··· INPUT FOR THIS TASK ···
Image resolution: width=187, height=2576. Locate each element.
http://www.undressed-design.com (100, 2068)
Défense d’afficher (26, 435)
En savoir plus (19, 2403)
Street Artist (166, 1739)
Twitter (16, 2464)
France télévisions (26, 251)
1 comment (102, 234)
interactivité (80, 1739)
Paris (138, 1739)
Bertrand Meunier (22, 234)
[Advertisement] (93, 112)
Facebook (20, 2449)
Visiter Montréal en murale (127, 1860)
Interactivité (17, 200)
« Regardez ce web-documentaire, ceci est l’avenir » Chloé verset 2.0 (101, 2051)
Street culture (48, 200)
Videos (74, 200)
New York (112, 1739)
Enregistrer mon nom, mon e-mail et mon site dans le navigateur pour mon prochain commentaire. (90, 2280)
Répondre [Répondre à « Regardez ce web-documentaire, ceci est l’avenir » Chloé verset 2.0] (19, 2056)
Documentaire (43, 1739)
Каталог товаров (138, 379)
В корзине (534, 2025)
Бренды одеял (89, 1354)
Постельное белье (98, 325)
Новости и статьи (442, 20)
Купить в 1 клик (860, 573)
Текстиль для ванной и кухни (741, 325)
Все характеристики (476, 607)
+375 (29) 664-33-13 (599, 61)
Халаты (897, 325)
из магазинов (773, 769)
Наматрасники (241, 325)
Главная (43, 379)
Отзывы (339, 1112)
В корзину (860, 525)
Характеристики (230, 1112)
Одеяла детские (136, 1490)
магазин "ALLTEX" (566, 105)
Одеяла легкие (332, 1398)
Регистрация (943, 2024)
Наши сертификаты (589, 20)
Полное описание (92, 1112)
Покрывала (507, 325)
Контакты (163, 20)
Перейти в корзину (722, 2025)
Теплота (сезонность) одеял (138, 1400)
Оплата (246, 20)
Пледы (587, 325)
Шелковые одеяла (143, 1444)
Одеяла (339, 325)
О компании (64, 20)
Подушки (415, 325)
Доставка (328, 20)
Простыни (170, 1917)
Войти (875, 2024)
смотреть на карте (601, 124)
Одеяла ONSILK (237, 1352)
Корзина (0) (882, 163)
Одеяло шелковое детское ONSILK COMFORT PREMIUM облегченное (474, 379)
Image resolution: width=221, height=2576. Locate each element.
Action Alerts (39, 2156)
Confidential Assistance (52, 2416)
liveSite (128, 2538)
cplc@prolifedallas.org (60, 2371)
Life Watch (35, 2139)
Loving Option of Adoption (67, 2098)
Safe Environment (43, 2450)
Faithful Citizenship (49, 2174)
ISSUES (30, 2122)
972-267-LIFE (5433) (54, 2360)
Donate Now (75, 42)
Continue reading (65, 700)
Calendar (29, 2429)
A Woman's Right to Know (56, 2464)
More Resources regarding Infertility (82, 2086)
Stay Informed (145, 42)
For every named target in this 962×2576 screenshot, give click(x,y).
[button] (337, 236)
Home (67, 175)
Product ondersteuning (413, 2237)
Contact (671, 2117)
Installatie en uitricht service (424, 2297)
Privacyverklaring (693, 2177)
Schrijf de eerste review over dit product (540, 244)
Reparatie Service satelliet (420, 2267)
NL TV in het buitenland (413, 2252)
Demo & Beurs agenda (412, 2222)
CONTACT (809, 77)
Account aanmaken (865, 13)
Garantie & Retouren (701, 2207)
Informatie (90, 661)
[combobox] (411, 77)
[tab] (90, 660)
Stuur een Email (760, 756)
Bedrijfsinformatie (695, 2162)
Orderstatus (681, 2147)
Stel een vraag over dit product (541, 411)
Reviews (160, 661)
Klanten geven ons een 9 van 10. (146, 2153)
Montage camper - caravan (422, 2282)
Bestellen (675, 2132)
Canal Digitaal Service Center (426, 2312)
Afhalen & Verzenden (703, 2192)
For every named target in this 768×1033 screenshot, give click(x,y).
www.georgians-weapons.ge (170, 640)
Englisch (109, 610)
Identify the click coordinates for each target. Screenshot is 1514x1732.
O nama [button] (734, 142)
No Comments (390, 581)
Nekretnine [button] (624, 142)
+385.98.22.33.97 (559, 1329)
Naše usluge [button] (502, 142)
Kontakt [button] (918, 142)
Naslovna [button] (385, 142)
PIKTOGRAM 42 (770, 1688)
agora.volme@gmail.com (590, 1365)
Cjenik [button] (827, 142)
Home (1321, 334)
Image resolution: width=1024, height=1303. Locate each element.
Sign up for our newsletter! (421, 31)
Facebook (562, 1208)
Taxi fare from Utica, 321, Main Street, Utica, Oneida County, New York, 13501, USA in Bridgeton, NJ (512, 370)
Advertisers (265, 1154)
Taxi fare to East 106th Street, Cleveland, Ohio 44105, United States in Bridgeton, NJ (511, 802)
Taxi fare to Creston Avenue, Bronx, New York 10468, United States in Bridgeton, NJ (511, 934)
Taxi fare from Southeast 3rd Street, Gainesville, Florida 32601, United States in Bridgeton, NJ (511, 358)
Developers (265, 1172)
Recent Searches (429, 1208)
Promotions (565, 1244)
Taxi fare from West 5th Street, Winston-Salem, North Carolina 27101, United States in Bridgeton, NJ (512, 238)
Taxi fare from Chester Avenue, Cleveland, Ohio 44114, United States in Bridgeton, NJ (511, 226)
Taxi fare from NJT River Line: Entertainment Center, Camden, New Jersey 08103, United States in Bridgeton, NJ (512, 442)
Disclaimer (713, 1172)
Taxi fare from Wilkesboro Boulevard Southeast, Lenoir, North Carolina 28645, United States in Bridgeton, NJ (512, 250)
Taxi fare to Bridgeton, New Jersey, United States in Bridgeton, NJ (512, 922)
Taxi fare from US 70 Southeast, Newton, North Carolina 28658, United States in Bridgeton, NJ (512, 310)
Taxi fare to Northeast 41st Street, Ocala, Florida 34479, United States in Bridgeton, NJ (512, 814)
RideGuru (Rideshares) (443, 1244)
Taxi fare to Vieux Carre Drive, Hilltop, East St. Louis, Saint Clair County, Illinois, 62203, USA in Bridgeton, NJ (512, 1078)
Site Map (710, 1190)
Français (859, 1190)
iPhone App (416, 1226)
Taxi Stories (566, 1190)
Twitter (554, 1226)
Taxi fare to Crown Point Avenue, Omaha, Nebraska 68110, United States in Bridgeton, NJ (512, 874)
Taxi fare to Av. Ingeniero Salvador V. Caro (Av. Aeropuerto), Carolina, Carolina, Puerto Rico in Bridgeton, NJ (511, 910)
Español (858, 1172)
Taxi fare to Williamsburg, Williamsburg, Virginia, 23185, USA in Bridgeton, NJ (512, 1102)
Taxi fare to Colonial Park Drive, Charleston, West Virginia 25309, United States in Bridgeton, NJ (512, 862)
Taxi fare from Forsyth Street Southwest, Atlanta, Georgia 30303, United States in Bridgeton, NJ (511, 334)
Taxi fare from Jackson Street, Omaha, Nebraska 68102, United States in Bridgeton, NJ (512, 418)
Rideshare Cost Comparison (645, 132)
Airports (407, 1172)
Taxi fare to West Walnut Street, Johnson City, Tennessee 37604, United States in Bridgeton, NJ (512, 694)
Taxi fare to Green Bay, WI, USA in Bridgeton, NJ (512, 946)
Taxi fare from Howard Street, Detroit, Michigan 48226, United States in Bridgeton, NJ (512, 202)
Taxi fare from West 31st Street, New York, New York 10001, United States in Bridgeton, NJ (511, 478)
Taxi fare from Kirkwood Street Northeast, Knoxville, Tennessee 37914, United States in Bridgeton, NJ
···
● DIRECTION
Rewrite all the entries above, substituting "Trenton, NJ" for "Bridgeton, NJ" wherever it occurs and leaving everything else unchanged.

● EXERCISE OUTPUT
Image resolution: width=187, height=2576. Locate each element.
http://www.undressed-design.com (100, 2068)
Défense d’afficher (26, 435)
En savoir plus (19, 2403)
Street Artist (166, 1739)
Twitter (16, 2464)
France télévisions (26, 251)
1 comment (102, 234)
interactivité (80, 1739)
Paris (138, 1739)
Bertrand Meunier (22, 234)
[Advertisement] (93, 112)
Facebook (20, 2449)
Visiter Montréal en murale (127, 1860)
Interactivité (17, 200)
« Regardez ce web-documentaire, ceci est l’avenir » Chloé verset 2.0 (101, 2051)
Street culture (48, 200)
Videos (74, 200)
New York (112, 1739)
Enregistrer mon nom, mon e-mail et mon site dans le navigateur pour mon prochain commentaire. (90, 2280)
Répondre [Répondre à « Regardez ce web-documentaire, ceci est l’avenir » Chloé verset 2.0] (19, 2056)
Documentaire (43, 1739)
Каталог товаров (138, 379)
В корзине (534, 2025)
Бренды одеял (89, 1354)
Постельное белье (98, 325)
Новости и статьи (442, 20)
Купить в 1 клик (860, 573)
Текстиль для ванной и кухни (741, 325)
Все характеристики (476, 607)
+375 (29) 664-33-13 (599, 61)
Халаты (897, 325)
из магазинов (773, 769)
Наматрасники (241, 325)
Главная (43, 379)
Отзывы (339, 1112)
В корзину (860, 525)
Характеристики (230, 1112)
Одеяла детские (136, 1490)
магазин "ALLTEX" (566, 105)
Одеяла легкие (332, 1398)
Регистрация (943, 2024)
Наши сертификаты (589, 20)
Полное описание (92, 1112)
Покрывала (507, 325)
Контакты (163, 20)
Перейти в корзину (722, 2025)
Теплота (сезонность) одеял (138, 1400)
Оплата (246, 20)
Пледы (587, 325)
Шелковые одеяла (143, 1444)
Одеяла (339, 325)
О компании (64, 20)
Подушки (415, 325)
Доставка (328, 20)
Простыни (170, 1917)
Войти (875, 2024)
смотреть на карте (601, 124)
Одеяла ONSILK (237, 1352)
Корзина (0) (882, 163)
Одеяло шелковое детское ONSILK COMFORT PREMIUM облегченное (474, 379)
Image resolution: width=221, height=2576. Locate each element.
Action Alerts (39, 2156)
Confidential Assistance (52, 2416)
liveSite (128, 2538)
cplc@prolifedallas.org (60, 2371)
Life Watch (35, 2139)
Loving Option of Adoption (67, 2098)
Safe Environment (43, 2450)
Faithful Citizenship (49, 2174)
ISSUES (30, 2122)
972-267-LIFE (5433) (54, 2360)
Donate Now (75, 42)
Continue reading (65, 700)
Calendar (29, 2429)
A Woman's Right to Know (56, 2464)
More Resources regarding Infertility (82, 2086)
Stay Informed (145, 42)
For every named target in this 962×2576 screenshot, give click(x,y).
[button] (337, 236)
Home (67, 175)
Product ondersteuning (413, 2237)
Contact (671, 2117)
Installatie en uitricht service (424, 2297)
Privacyverklaring (693, 2177)
Schrijf de eerste review over dit product (540, 244)
Reparatie Service satelliet (420, 2267)
NL TV in het buitenland (413, 2252)
Demo & Beurs agenda (412, 2222)
CONTACT (809, 77)
Account aanmaken (865, 13)
Garantie & Retouren (701, 2207)
Informatie (90, 661)
[combobox] (411, 77)
[tab] (90, 660)
Stuur een Email (760, 756)
Bedrijfsinformatie (695, 2162)
Orderstatus (681, 2147)
Stel een vraag over dit product (541, 411)
Reviews (160, 661)
Klanten geven ons een 9 van 10. (146, 2153)
Montage camper - caravan (422, 2282)
Bestellen (675, 2132)
Canal Digitaal Service Center (426, 2312)
Afhalen & Verzenden (703, 2192)
For every named target in this 768×1033 screenshot, give click(x,y).
www.georgians-weapons.ge (170, 640)
Englisch (109, 610)
Identify the click coordinates for each target. Screenshot is 1514x1732.
O nama [button] (734, 142)
No Comments (390, 581)
Nekretnine [button] (624, 142)
+385.98.22.33.97 (559, 1329)
Naše usluge [button] (502, 142)
Kontakt [button] (918, 142)
Naslovna [button] (385, 142)
PIKTOGRAM 42 (770, 1688)
agora.volme@gmail.com (590, 1365)
Cjenik [button] (827, 142)
Home (1321, 334)
Image resolution: width=1024, height=1303. Locate each element.
Sign up for our newsletter! (421, 31)
Facebook (562, 1208)
Taxi fare from Utica, 321, Main Street, Utica, Oneida County, New York, 13501, USA in Trenton, NJ (512, 370)
Advertisers (265, 1154)
Taxi fare to East 106th Street, Cleveland, Ohio 44105, United States in Trenton, NJ (511, 802)
Taxi fare to Creston Avenue, Bronx, New York 10468, United States in Trenton, NJ (511, 934)
Taxi fare from Southeast 3rd Street, Gainesville, Florida 32601, United States in Trenton, NJ (511, 358)
Developers (265, 1172)
Recent Searches (429, 1208)
Promotions (565, 1244)
Taxi fare from West 5th Street, Winston-Salem, North Carolina 27101, United States in Trenton, NJ (512, 238)
Taxi fare from Chester Avenue, Cleveland, Ohio 44114, United States in Trenton, NJ (511, 226)
Taxi fare from NJT River Line: Entertainment Center, Camden, New Jersey 08103, United States in Trenton, NJ (512, 442)
Disclaimer (713, 1172)
Taxi fare from Wilkesboro Boulevard Southeast, Lenoir, North Carolina 28645, United States in Trenton, NJ (512, 250)
Taxi fare to Bridgeton, New Jersey, United States in Trenton, NJ (512, 922)
Taxi fare from US 70 Southeast, Newton, North Carolina 28658, United States in Trenton, NJ (512, 310)
Taxi fare to Northeast 41st Street, Ocala, Florida 34479, United States in Trenton, NJ (512, 814)
RideGuru (Rideshares) (443, 1244)
Taxi fare to Vieux Carre Drive, Hilltop, East St. Louis, Saint Clair County, Illinois, 62203, USA in Trenton, NJ (512, 1078)
Site Map (710, 1190)
Français (859, 1190)
iPhone App (416, 1226)
Taxi Stories (566, 1190)
Twitter (554, 1226)
Taxi fare to Crown Point Avenue, Omaha, Nebraska 68110, United States in Trenton, NJ (512, 874)
Taxi fare to Av. Ingeniero Salvador V. Caro (Av. Aeropuerto), Carolina, Carolina, Puerto Rico in Trenton, NJ (511, 910)
Español (858, 1172)
Taxi fare to Williamsburg, Williamsburg, Virginia, 23185, USA in Trenton, NJ (512, 1102)
Taxi fare to Colonial Park Drive, Charleston, West Virginia 25309, United States in Trenton, NJ (512, 862)
Taxi fare from Forsyth Street Southwest, Atlanta, Georgia 30303, United States in Trenton, NJ (511, 334)
Taxi fare from Jackson Street, Omaha, Nebraska 68102, United States in Trenton, NJ (512, 418)
Rideshare Cost Comparison (645, 132)
Airports (407, 1172)
Taxi fare to West Walnut Street, Johnson City, Tennessee 37604, United States in Trenton, NJ (512, 694)
Taxi fare to Green Bay, WI, USA in Trenton, NJ (512, 946)
Taxi fare from Howard Street, Detroit, Michigan 48226, United States in Trenton, NJ (512, 202)
Taxi fare from West 31st Street, New York, New York 10001, United States in Trenton, NJ (511, 478)
Taxi fare from Kirkwood Street Northeast, Knoxville, Tennessee 37914, United States in Trenton, NJ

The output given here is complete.